Saina Nehwal makes India proud by Entering in Badminton Semi Finals
Indian Badminton Queen Saina Nehwal kept the hopes of Gold Medal alive for India when she cruised into Semi Finals of Badminton Singles at London Olympics 2012. Incidentally she is the First Indian Shuttler to do so,
22-year-old Saina, the fourth seed, warmed the hearts of her fans with a 21-15, 22-20 win over fifth-seed former World No.1 Dane Tine Baun at the Wembley Arena.
However, before Saina took to the court, India’s date with the Olympics began with a double heartbreak Thursday as highly-rated double trap marksman Sodhi failed to make the final while pugilist Jai Bhagwan fell by the wayside in the pre-quarterfinals.
With hopes of winning shining metals from the two events dashed, the country’s medal count remained stuck at one – courtesy a bronze won by Gagan Narang in the men’s 10m air rifle Monday.
World No.5 Saina took only 39 minutes to pack off the 33-year-old veteran Baun, a two time winner of the All England championship, and come closer to a medal.
Saina would now face reigning World Champion and top seed Yihan Wang for a place in the final. The Chinese has a favourable record against the Indian, but Saina’s superb form in the competition, where she is yet to lose a game makes one positive about her chances.
And in the event of a loss, Saina would have the chance to feature in the bronze medal play-off and bring the country its first Olympic medal from the sport.
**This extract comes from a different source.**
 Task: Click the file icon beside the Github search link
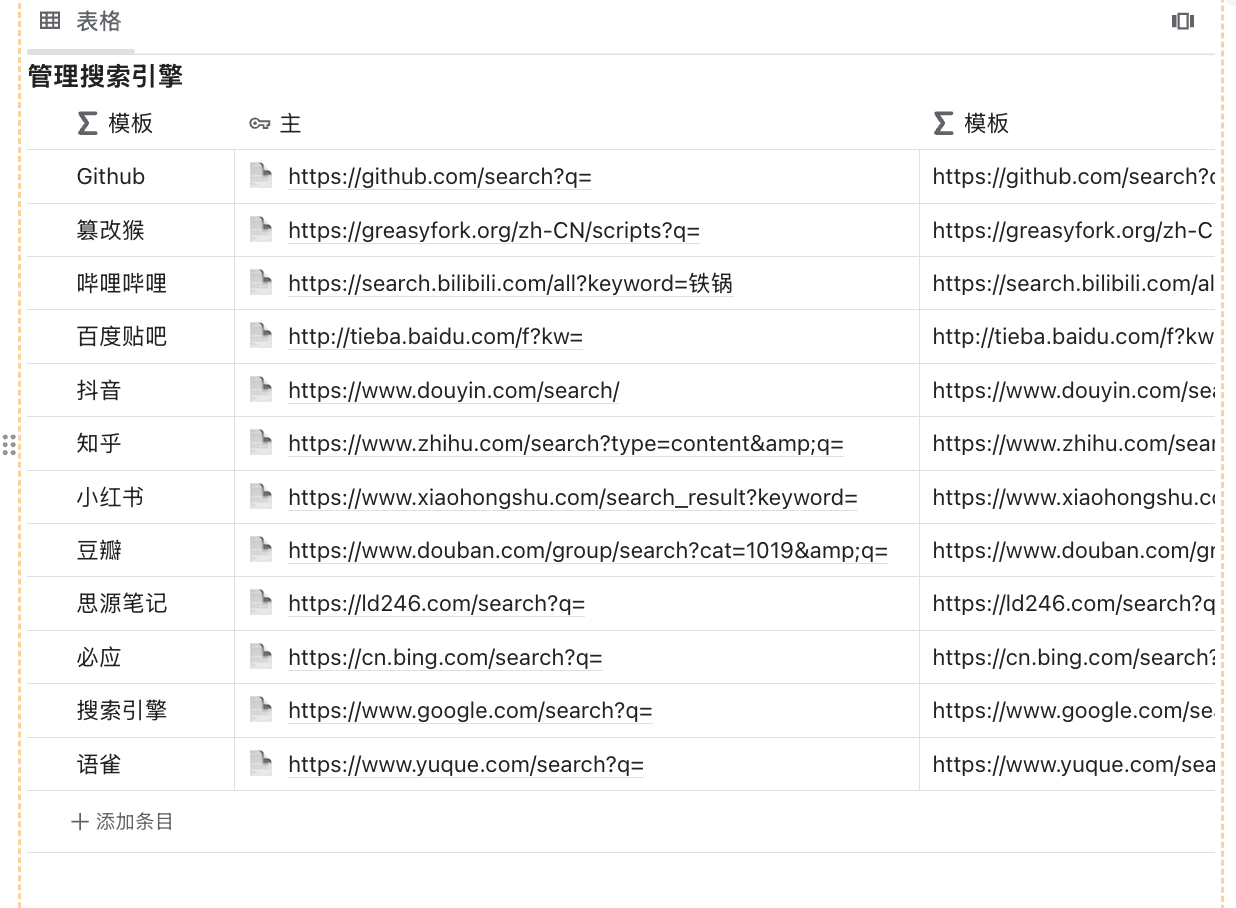tap(260, 176)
In shooting, the 32-year-old Sodhi, considered a strong medal hope, misfired after a sound start to finish way down at the 11th spot of the qualification contest at the Royal Artillery Barracks.
The two-time World Cup champion had an excellent first round where he was the joint top-scorer with 48.
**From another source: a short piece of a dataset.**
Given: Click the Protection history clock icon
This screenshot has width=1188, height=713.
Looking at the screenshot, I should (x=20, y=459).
However, he started dropping clays in the second and third rounds where he collected 44 and 42 points, respectively, to make an exit.
The top six shooters qualified for the final round, though defending champion Walton Eller of the US, 2008 silver medallist Francesco D’Aniello and bronze medallist Hu Binyuan also failed to make the cut.
The disappointment at the ranges spilled over to the boxing arena. Jai Bhagwan was outpunched by his Kazakh opponent Gani Zhailauov 8-16, dashing medal hopes from the event.
The Indian led 3-2 in the opening round, but seemed completely off-colour in the second which Zhailauov won by a huge 10-3 margin. Trailing by six points at the end of the second round, Bhagwan tried to put up a fight in the third but the confident Kazakh was ahead 4-2.
Now all eyes in the ring will be on Beijing Games bronze winner Vijender Singh, who takes on diminutive but stout Terrel Gausha of US in a round of 16 clash late Thursday.
On Friday, Indian track and field competitors begin their hunt for an Olympic medal that has eluded them – at times narrowly – since the country’s independence, as the showpiece discipline of the quadrennial games gets going Friday.
The Games have also provided an opportunity to the Indian athletes to salvage their reputation that has been badly hit by the recent doping scandal involving six of their compatriots, including three members of the gold winning quarter miler team at the Delhi Commonwealth Games and the Guangzhou Asian Games.
India’s sporting authorities have dispatched a big team of 14 athletes – eight men and six women – that is only second to the country’s biggest ever track and field contingent of 24 in the 2000 Sidney Games.
Experts are considering the two discus throwers – Vikas Gowda in men and Krishna Poonia in the women’s competition – as India’s best bet for medals in athletics, where flying Sikh Milkha Singh and ace women’s runner P.T. Usha’s fourth place finishes have remained the country’s best showing so far.
In 1960 Milkha clocked a world record timing but was fourth on the photo finish. In 1984, Usha was behind the bronze winner Romanian Christina Cojocaru by 1/100th of a second.
However, going down the history of Olympics, one finds Norman Pritchard as silver medal winner in the 200 m and 200m hurdles events at the 1900 Olympics in Paris. However, there is a dispute over whether he can be called an Indian participant.